More Reflections on Indigenous Cultures
What most worries daykeepers about people from Europe, and specifically about missionaries, is that they confuse the Earth, whose divinity is equal to that of the celestial God, with the devil. As daykeepers put it, "He who makes an enemy of the Earth makes an enemy of his own body."...
At one end of the Popol Vuh the gods are preoccupied with the difficult task of making humans, and at the other human are preoccupied with the equally difficult task of finding the traces of divine movements in their own deeds...
In theory, if we who presently claim to be human were to forget our efforts to find traces of divine movements in our own actions, our fate should be something like that of the wooden people in the Popol Vuh. For them, the forgotten force of divinity reasserted itself by inhabiting their own tools and utensils, which rose up against them and drove them from their homes. Today they are swinging through the trees.
-Dennis Tedlock, from his introduction to the Popol Vuh: The Mayan Book of the Dawn of Life
1. It's a pity that the Maya sage mentioned above does not realize that the Christian God is both Lord of Heaven and Earth, but perhaps that is the Christians' fault. Christianity was imposed on them as the religion of the conqueror and the religion of the Other. As I mentioned in this post, however, our ties to the Earth may be more than we care to acknowledge. We may be living (and thinking) unnaturally and therefore, un-humanly. Of course, please don't ask me to elaborate, since it's just a question.
2. The Popol Vuh was originally transmitted as a book of hieroglyphs that were "performed"/interpreted by "daykeepers": older sages who knew the meanings of the signs. Only with the Spanish conquest was it finally written down phonetically. Sacred texts in the ancient world always passed through someone who was older and wiser; reading was always communal. One can reason then that this is the nature of all sacred texts according to how we human beings act. To argue the text against the community is thus a very new and strange phenomenon.

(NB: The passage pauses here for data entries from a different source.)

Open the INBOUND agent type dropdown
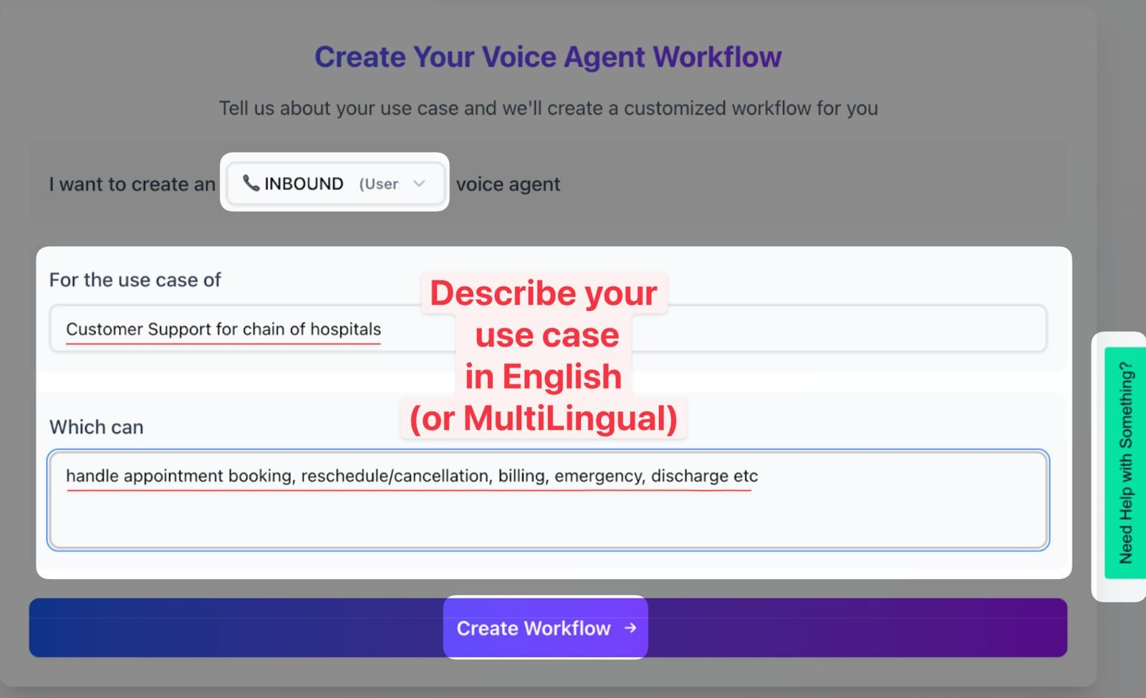This screenshot has height=698, width=1146. coord(335,183)
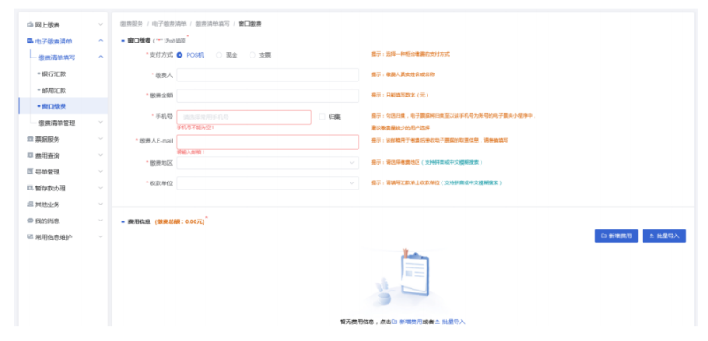The height and width of the screenshot is (341, 708).
Task: Click the 费用查询 icon in sidebar
Action: point(30,155)
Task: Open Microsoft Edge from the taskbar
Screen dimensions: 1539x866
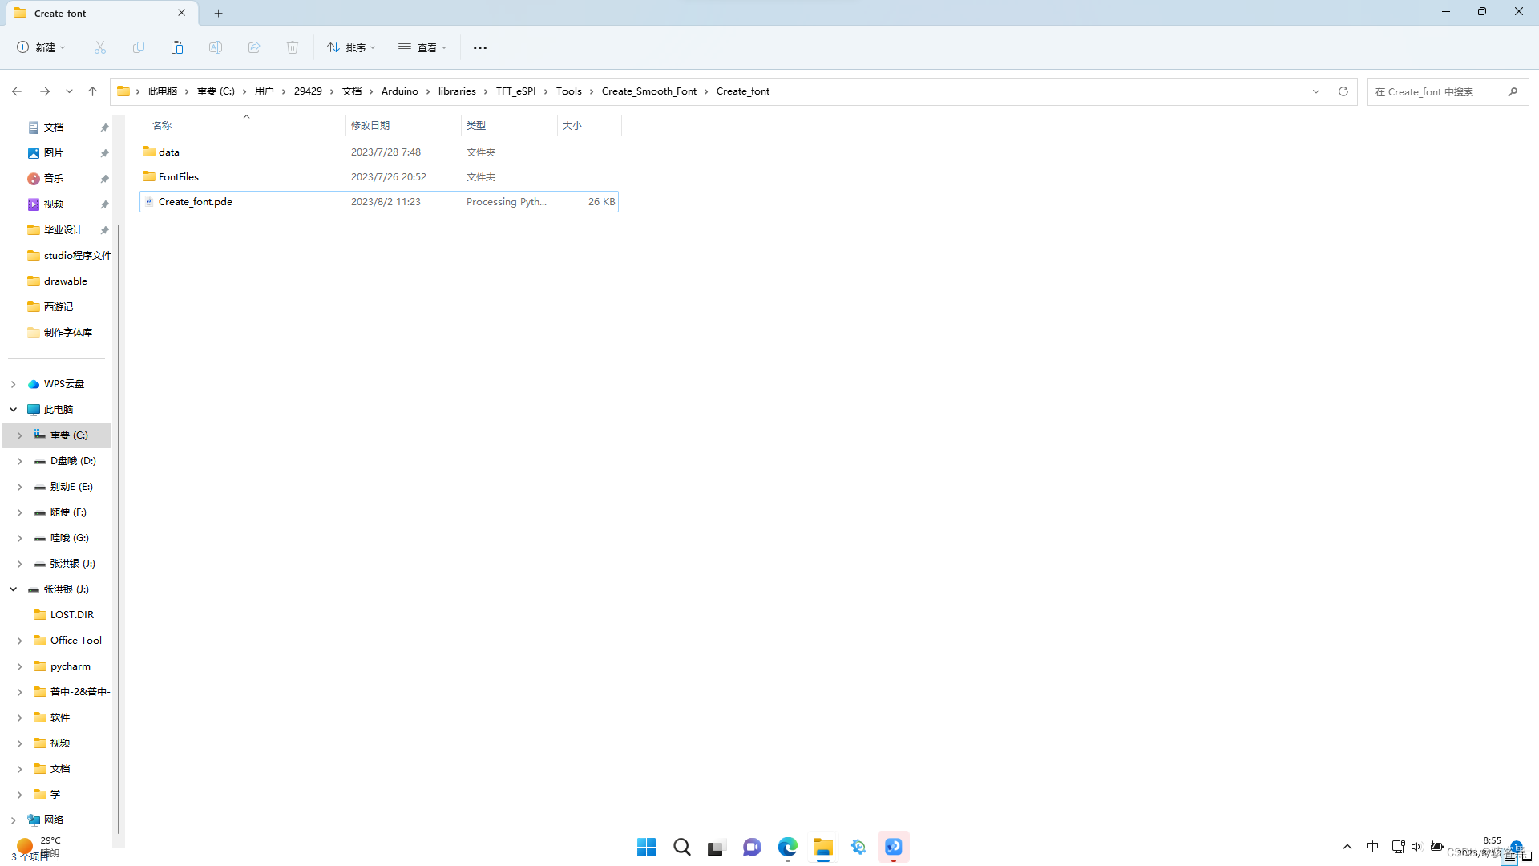Action: (787, 847)
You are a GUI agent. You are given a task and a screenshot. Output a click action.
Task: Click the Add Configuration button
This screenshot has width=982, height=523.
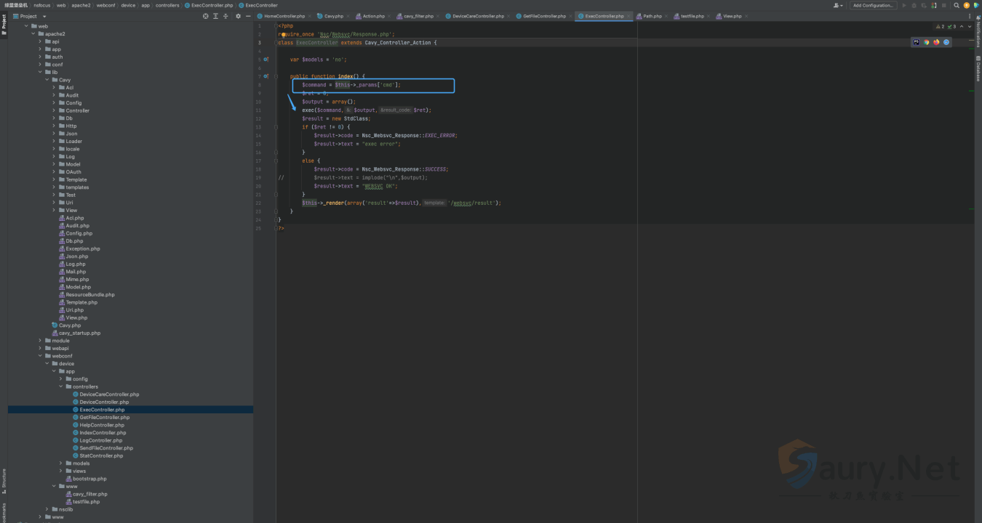[x=873, y=5]
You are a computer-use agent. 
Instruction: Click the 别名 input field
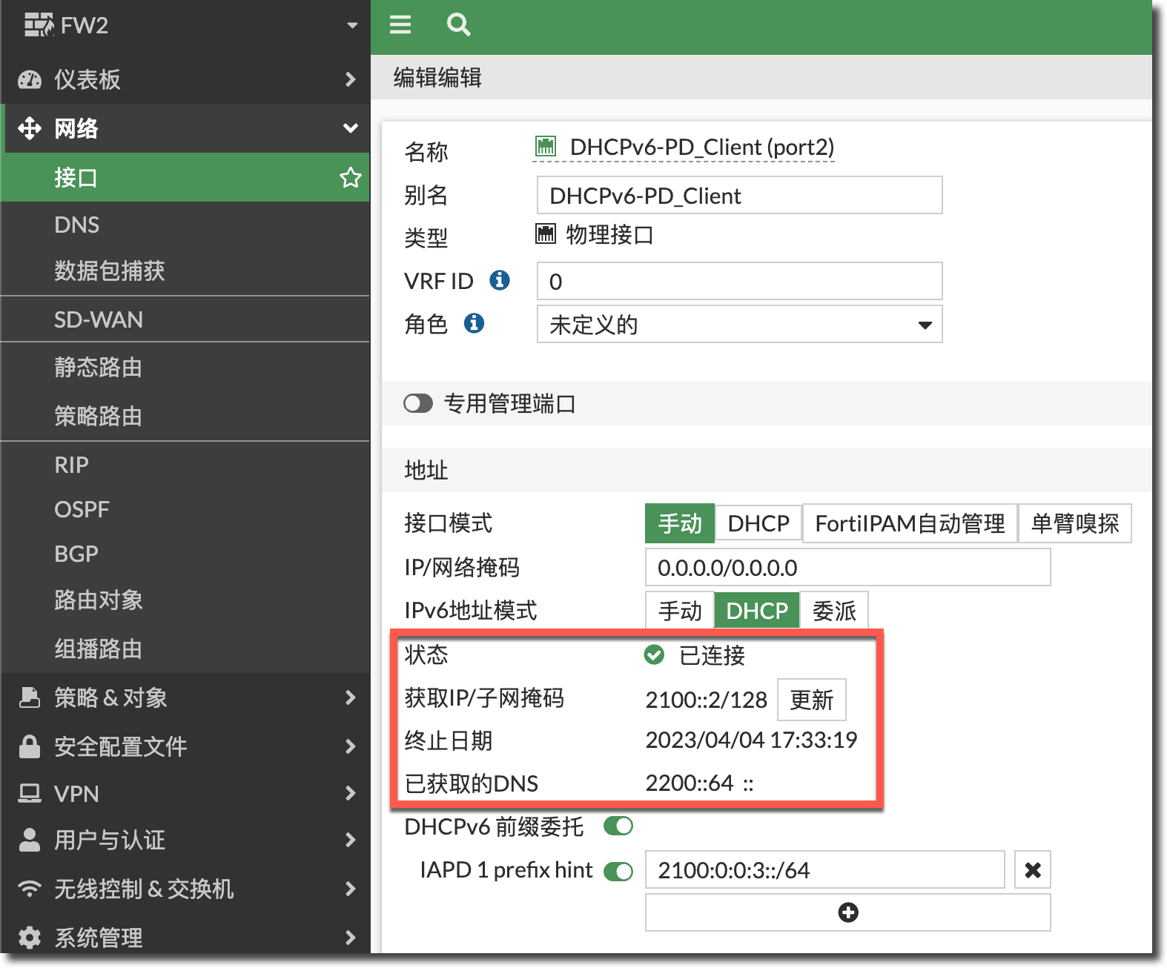739,196
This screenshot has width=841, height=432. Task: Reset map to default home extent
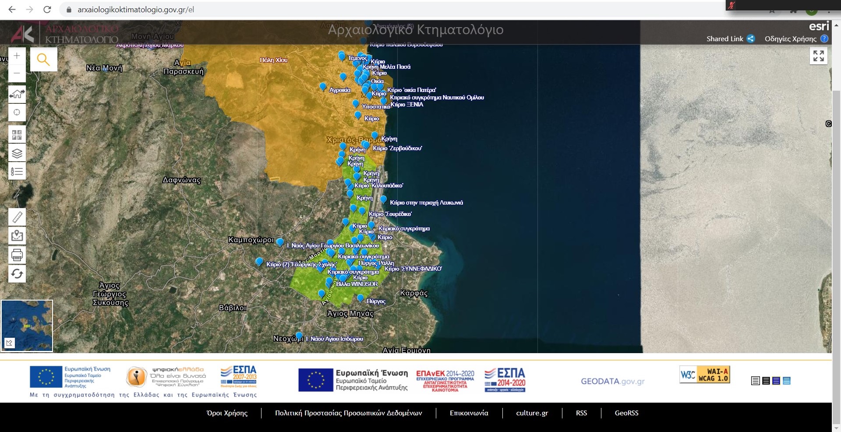coord(17,94)
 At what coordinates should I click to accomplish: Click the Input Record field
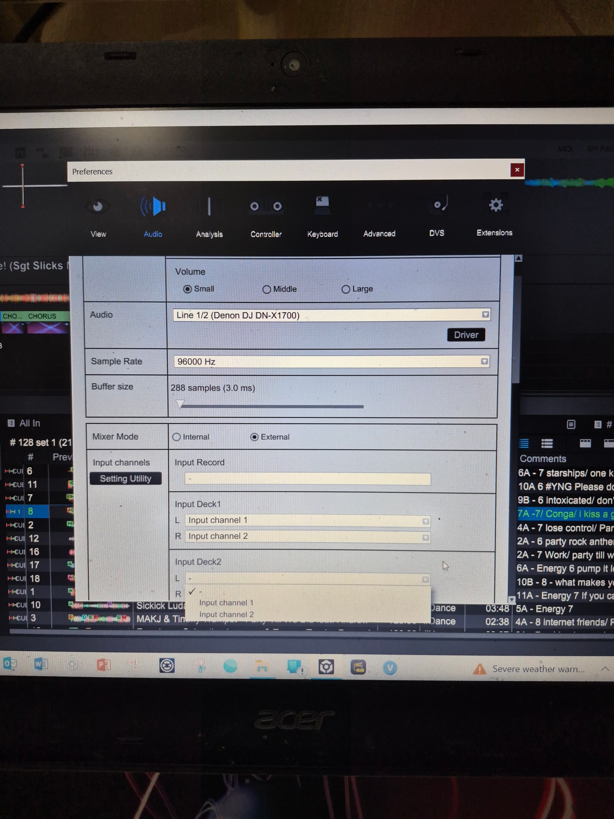pyautogui.click(x=307, y=479)
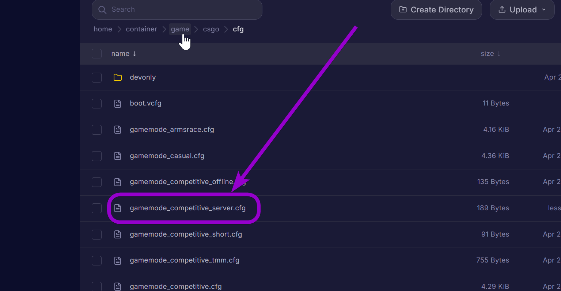Check the select-all checkbox in the header row
This screenshot has width=561, height=291.
(96, 53)
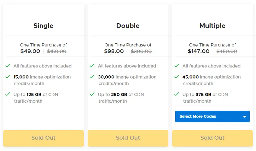Click checkmark beside 15,000 image optimization credits
Screen dimensions: 256x151
(8, 77)
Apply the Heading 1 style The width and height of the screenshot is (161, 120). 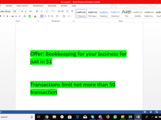coord(104,14)
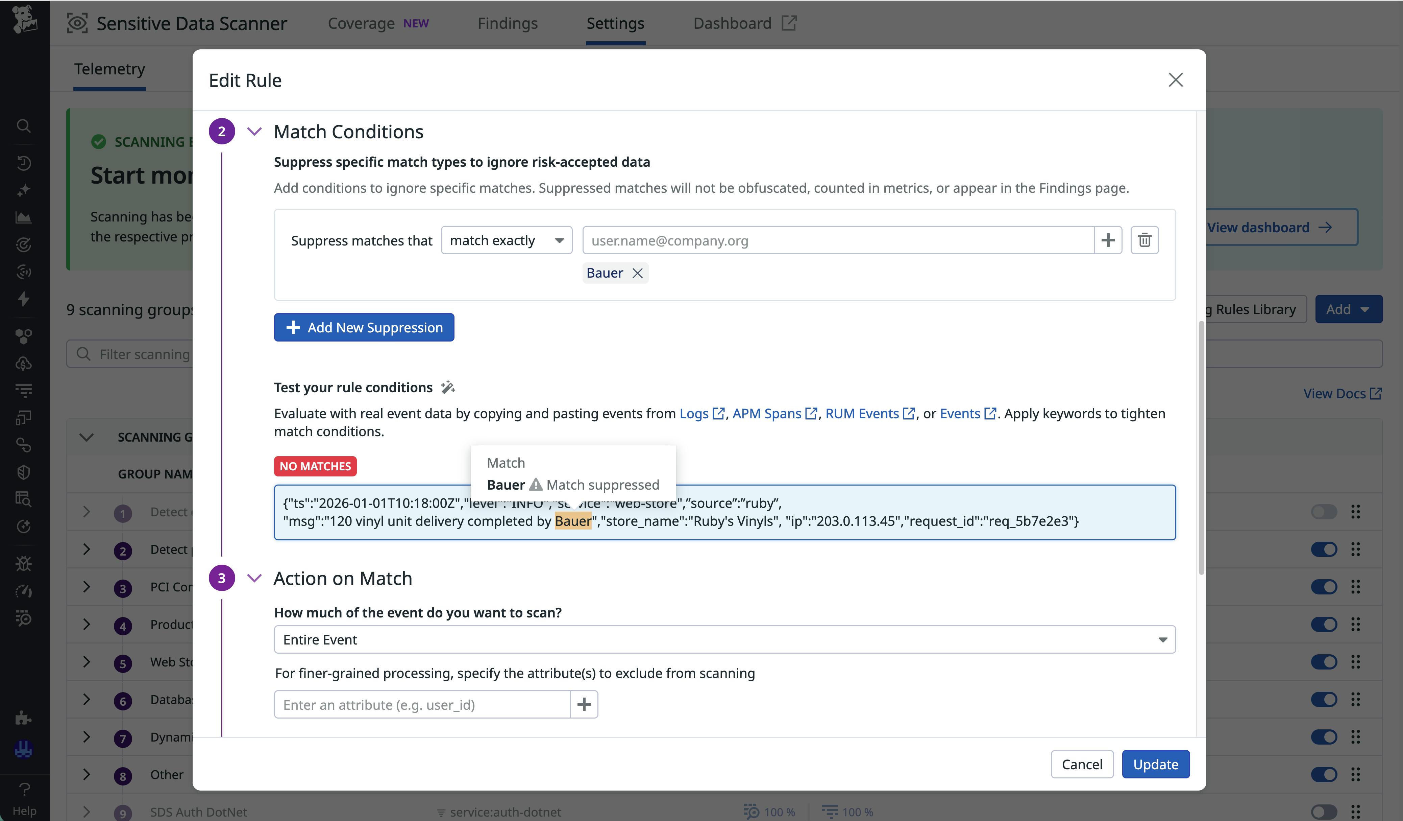Collapse the Match Conditions section chevron
Image resolution: width=1403 pixels, height=821 pixels.
pos(255,131)

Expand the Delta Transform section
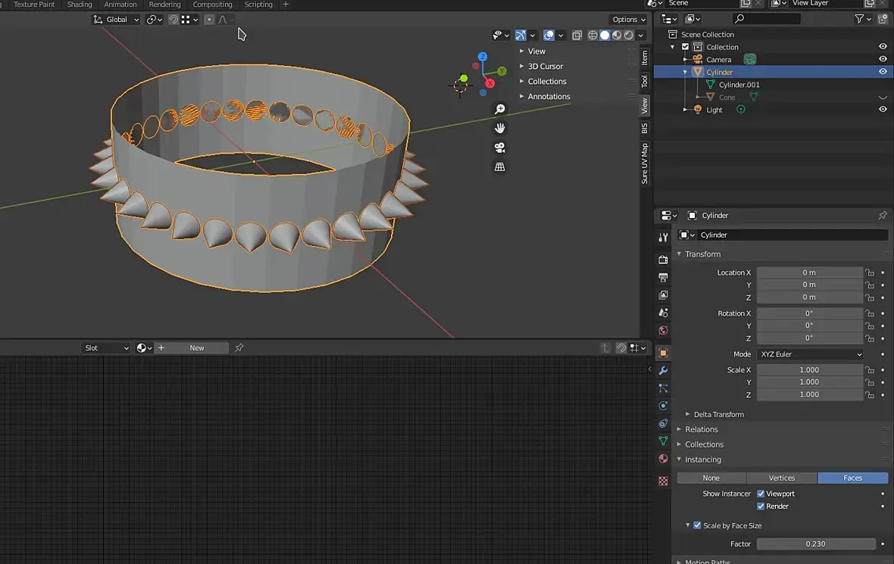click(x=718, y=414)
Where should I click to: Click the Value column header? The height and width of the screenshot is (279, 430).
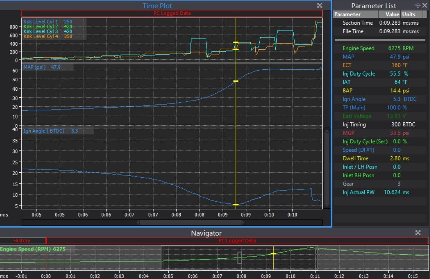[x=392, y=15]
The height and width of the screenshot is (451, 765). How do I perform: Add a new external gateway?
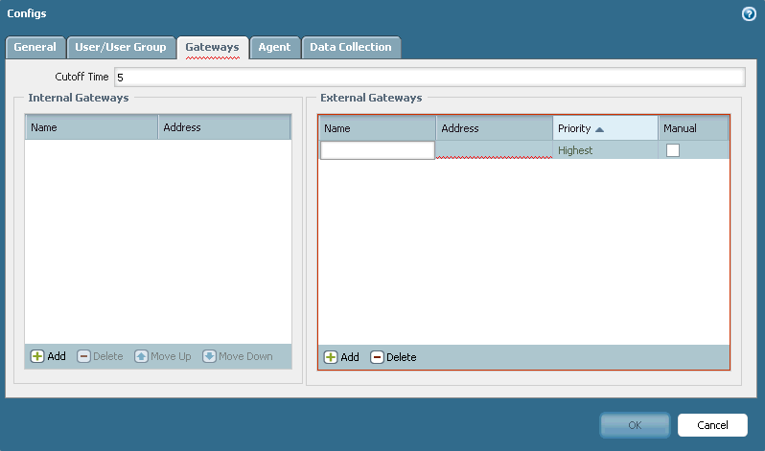point(341,357)
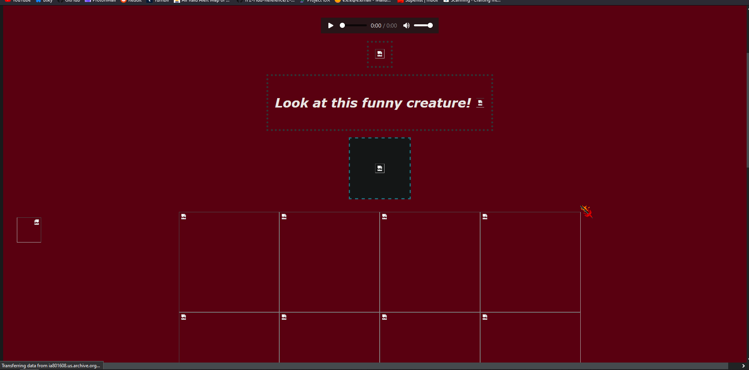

3. The Quiche Maya in Guatemala are described as still practicing their pre-Columbian devotions to their gods. However, they often begin even these rites with a Pater Noster or Ave Maria. This type of syncretism should of course be discouraged, but what type of syncretism do we moderns take part in that is imperceptible to our eyes? How many times do we pray before the altar of secularism, pluralism, and universal skepticism? Maybe the Maya do not perceive the contradictions in their religious practices. Then again, maybe we do far worse. We tend to not, in many cases, see the hand of God in all creation. Maybe in that sense, our society is de-evolving.